===== Sayfa metni =====
"İyi Şii kötü Şii" !
Gazete Duvar yazarı Fehim Taştekin, kaleme aldığı 'İyi Şii, Kötü Şii' başlıklı yazısında Suudi Arabistan'ın Irak'la yakınlaşma planlarını ele aldı.
Gazete Duvar yazarı Fehim Taştekin, kaleme aldığı 'İyi Şii, Kötü Şii' başlıklı yazısında Suudi Arabistan'ın Irak'la yakınlaşma planlarını ele aldı.
Taştekin'in yazısı şu şekilde:
Suud'un Irak'la flörtünden ne çıkar? Trump'ın İran'ı kuşatma stratejisiyle Cübeyr soluğu Bağdat'ta aldıysa eski bir hesap güncellenmiş demektir: Direngen Şii'ye karşı edilgen Şii'yi bariyere dönüştürmek.
Suudi Arabistan, Kral Abdülaziz’in Süveyş’te donanma gemisi Quincy’de Franklin Delano Roosevelt’e el verdiğinden beri ABD için çok şey yaptı. CIA’in gizli operasyonlarını finanse etmek dahil.
O zaman yürümekte zorlanan krala tekerlekli sandalye hediye ederek iyi bir başlangıç yapan Roosevelt, Filistin’e göç eden Yahudilere karşı Arapların korunacağı sözüyle ortaklığı bağladı. Roosevelt’ten hemen sonra krala verilen sözler unutulduğu halde Suud-Amerikan gemisi karşılıklı çıkarlarla yürümeye devam etti.
=====
*Yönergeler*.
a: Sayfa metnine göre Roosevelt'in krala neden tekerlekli sandalye hediye ettiğini bir ila üç cümleyle açıkla.
b: Listede "Open the Daily" ifadesinin geçtiği satırdan başla ve "Action: pos(321,42)" ifadesinin geçtiği satırda dur; bu satırları "chevron" sözcüğünü "arrow" ile değiştirip geri kalan her şeyi olduğu gibi bırakarak yeniden yaz.
Sayfa metni ile liste birbirinden bağımsız iki ayrı malzemedir.
===== Alıştırma verileri =====
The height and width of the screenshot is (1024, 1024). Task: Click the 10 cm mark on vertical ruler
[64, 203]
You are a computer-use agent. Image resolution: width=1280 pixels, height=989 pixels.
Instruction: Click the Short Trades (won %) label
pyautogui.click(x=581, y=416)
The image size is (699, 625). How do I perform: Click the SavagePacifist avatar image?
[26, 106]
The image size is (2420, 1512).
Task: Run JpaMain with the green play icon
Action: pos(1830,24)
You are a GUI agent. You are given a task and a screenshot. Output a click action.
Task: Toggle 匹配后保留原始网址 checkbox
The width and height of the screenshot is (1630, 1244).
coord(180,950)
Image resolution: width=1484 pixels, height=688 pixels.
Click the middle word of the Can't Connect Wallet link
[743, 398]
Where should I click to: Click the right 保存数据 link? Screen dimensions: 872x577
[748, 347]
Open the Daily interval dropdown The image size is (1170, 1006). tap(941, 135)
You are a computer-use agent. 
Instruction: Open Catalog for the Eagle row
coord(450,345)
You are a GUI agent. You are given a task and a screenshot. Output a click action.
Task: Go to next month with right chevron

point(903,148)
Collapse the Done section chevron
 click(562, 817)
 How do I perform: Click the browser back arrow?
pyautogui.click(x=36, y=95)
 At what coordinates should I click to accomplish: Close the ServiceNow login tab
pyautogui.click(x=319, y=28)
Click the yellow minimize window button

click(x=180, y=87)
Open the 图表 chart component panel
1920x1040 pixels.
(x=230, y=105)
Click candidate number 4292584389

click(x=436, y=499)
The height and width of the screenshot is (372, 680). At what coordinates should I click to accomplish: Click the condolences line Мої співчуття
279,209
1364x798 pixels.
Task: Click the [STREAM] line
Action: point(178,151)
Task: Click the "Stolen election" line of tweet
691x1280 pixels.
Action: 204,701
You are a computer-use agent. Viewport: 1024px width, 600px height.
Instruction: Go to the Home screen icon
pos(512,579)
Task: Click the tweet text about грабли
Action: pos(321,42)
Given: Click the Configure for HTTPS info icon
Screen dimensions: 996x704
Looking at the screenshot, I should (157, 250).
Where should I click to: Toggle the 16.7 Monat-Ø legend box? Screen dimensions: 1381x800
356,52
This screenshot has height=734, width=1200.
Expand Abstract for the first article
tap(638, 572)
=====
*Cevap listesi*.
a: Kral o sırada yürümekte zorlanıyordu. Roosevelt bu hediyeyle krala karşı iyi bir başlangıç yaptı.

b:
Open the Daily interval dropdown The image size is (1170, 1006). tap(941, 135)
You are a computer-use agent. 
Instruction: Open Catalog for the Eagle row
coord(450,345)
You are a GUI agent. You are given a task and a screenshot. Output a click action.
Task: Go to next month with right arrow

point(903,148)
Collapse the Done section arrow
 click(562, 817)
 How do I perform: Click the browser back arrow?
pyautogui.click(x=36, y=95)
 At what coordinates should I click to accomplish: Close the ServiceNow login tab
pyautogui.click(x=319, y=28)
Click the yellow minimize window button

click(x=180, y=87)
Open the 图表 chart component panel
1920x1040 pixels.
(x=230, y=105)
Click candidate number 4292584389

click(x=436, y=499)
The height and width of the screenshot is (372, 680). At what coordinates should I click to accomplish: Click the condolences line Мої співчуття
279,209
1364x798 pixels.
Task: Click the [STREAM] line
Action: point(178,151)
Task: Click the "Stolen election" line of tweet
691x1280 pixels.
Action: 204,701
You are a computer-use agent. Viewport: 1024px width, 600px height.
Instruction: Go to the Home screen icon
pos(512,579)
Task: Click the tweet text about грабли
Action: pos(321,42)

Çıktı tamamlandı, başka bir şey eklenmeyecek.